The Suffolk County Water Authority, which in the face of local resistance last month gave up on its plan to bring public water to Orient, has proposed raising the rates paid by a small community of Orient homeowners whose water system is maintained by the authority. The defunct extension project, according to the authority, would have reduced costs and made the rate increase unnecessary.

A public hearing on an increase in yearly fees from $495 to $1,500 for each of 24 households in Browns Hills will be held at the water authority’s Southold office this Friday, September 24 at 6 p.m. The authority’s Southold headquarters is at 700 Boisseau Ave.

The water authority says it costs $120,000 per year to operate the Browns Hills system and that other customers are subsidizing the community’s service.

Residents in Browns Hills have a collective water system that was built in the early 1950s, when homeowners could not afford the sophisticated technology needed to dig wells in the rocky ground beneath their houses. They drilled collective wells under a nearby farm field. In the 1990s, they spent $150,000 upgrading the system, before the Suffolk County Health Department insisted that they spend another $150,000 on a nitrate filtration system.

The community decided instead to sell the system to the Suffolk County Water Authority for $1. After the system was sold, residents say that the health department did an about-face on the nitrate filtration requirement and allowed the authority to provide reverse osmosis filters on one tap of each house in the system.

Reverse osmosis filters are usually maintained twice a year at a cost of about $500, according to private suppliers.

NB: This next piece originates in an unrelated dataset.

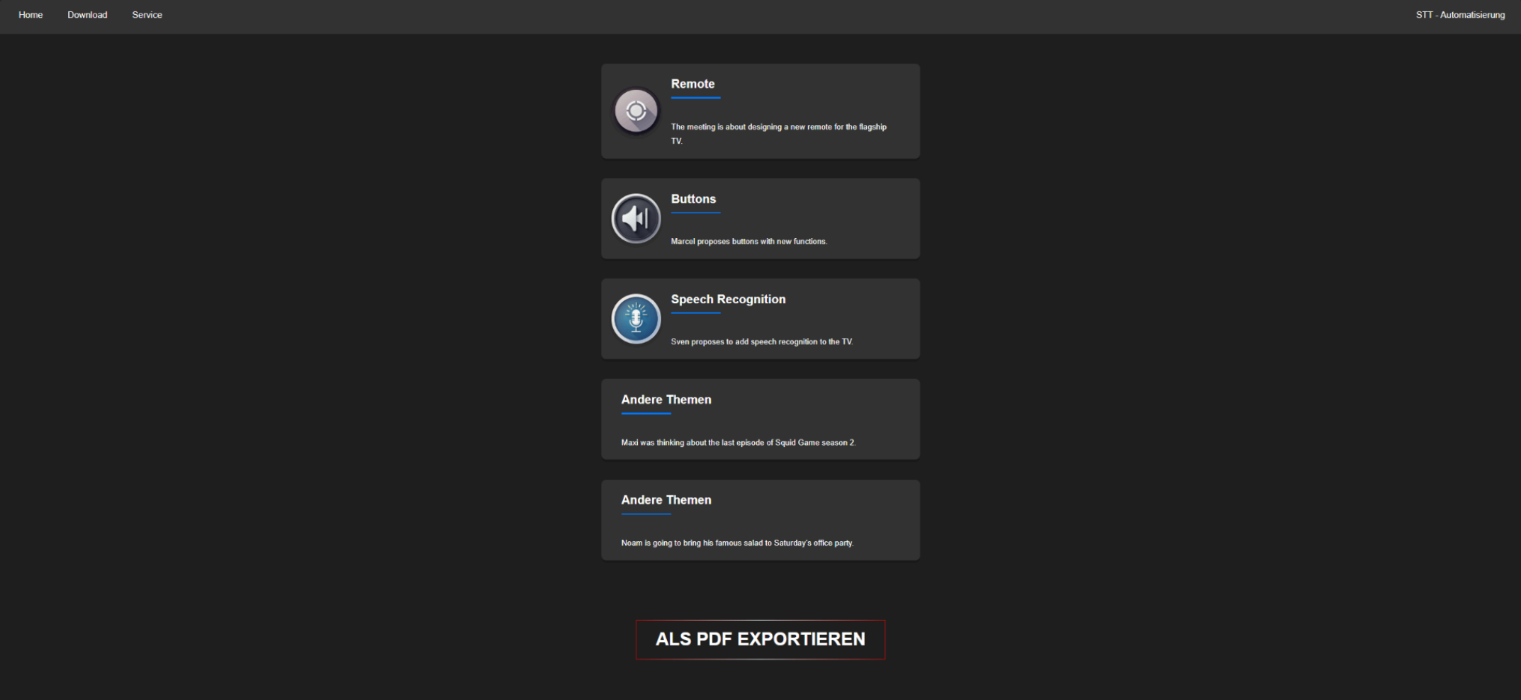Open the Remote summary card

click(x=760, y=111)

A year ago the water authority proposed building a nearly $4 million extension to a pipeline that ends in East Marion in order to bring Browns Hills into the public water system. The idea met with fierce resistance from many residents, who argued that their water was safe to drink and that a water main would allow for more intense development in Orient. The Town Board opposed the plan, refusing to include Browns Hills in its official map of areas where public water should be provided. Also, the Town Trustees recently refused to grant a wetlands permit for the main.